Great job keep up the good work.


----------



## CV3 (Jan 30, 2014)

Well done. Gloops! I had not thought of turning the collar area after carving. Learn something Thanks for sharing.


----------



## Rodney (Jun 12, 2015)

Great looking carvings and a really elegant solution to the travel problem.

Rodney


----------



## MJC4 (Mar 6, 2014)

I have a hard enough time getting one topper straight on a stick let alone two! Very unique way to make an interchangeable topper and as per your usual Gloops, great looking work! :thumbsu: :thumbsu:


----------



## cobalt (Nov 14, 2013)

nice work .up to your useual high standars i see . Suprised more people dont go for the interchanable toppers have done a few myself . like the jiont on the lathe neat work . I have made 4 interchangeable toppers now for my grandchildren and often ask for more . but its that time of year to cold and short days put you off spending time in the workshop.


----------



## Gloops (Jan 23, 2015)

Hi all just done a .pdf doc for the Great Dane as help series have just posted this , if seen and you can access-download and save pleas reply as it could be a good way of sharing info to save.

TEST
View attachment Great Dane.pdf


----------



## cobalt (Nov 14, 2013)

nice one gloops

good to see work in progress


----------



## Rodney (Jun 12, 2015)

The download worked perfectly for me.

Good idea Gloops.

Rodney


----------



## dww2 (Feb 4, 2017)

Download worked fine for me which is surprising since I'm way behind the times on most things computer-y.
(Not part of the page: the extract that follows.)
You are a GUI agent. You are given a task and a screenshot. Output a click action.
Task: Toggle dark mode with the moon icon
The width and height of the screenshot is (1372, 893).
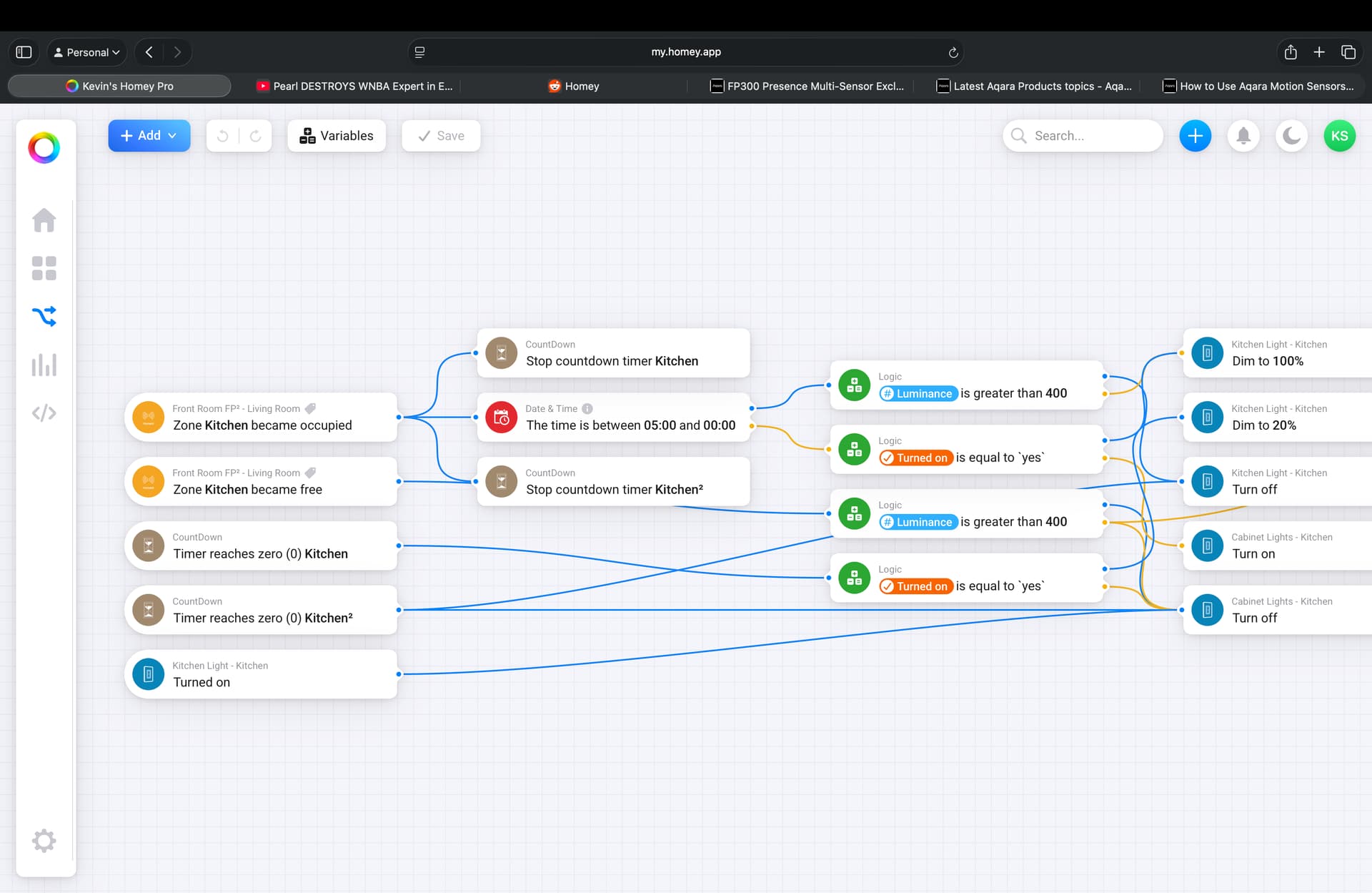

Lovely Great Dane. Have you ever done a Boston Terrier topper?


----------



## Gloops (Jan 23, 2015)

dww2 said:


> Download worked fine for me which is surprising since I'm way behind the times on most things computer-y. Lovely Great Dane. Have you ever done a Boston Terrier topper?


No not yet but it is one for the future.


----------



## dww2 (Feb 4, 2017)

Well if you need a model:


----------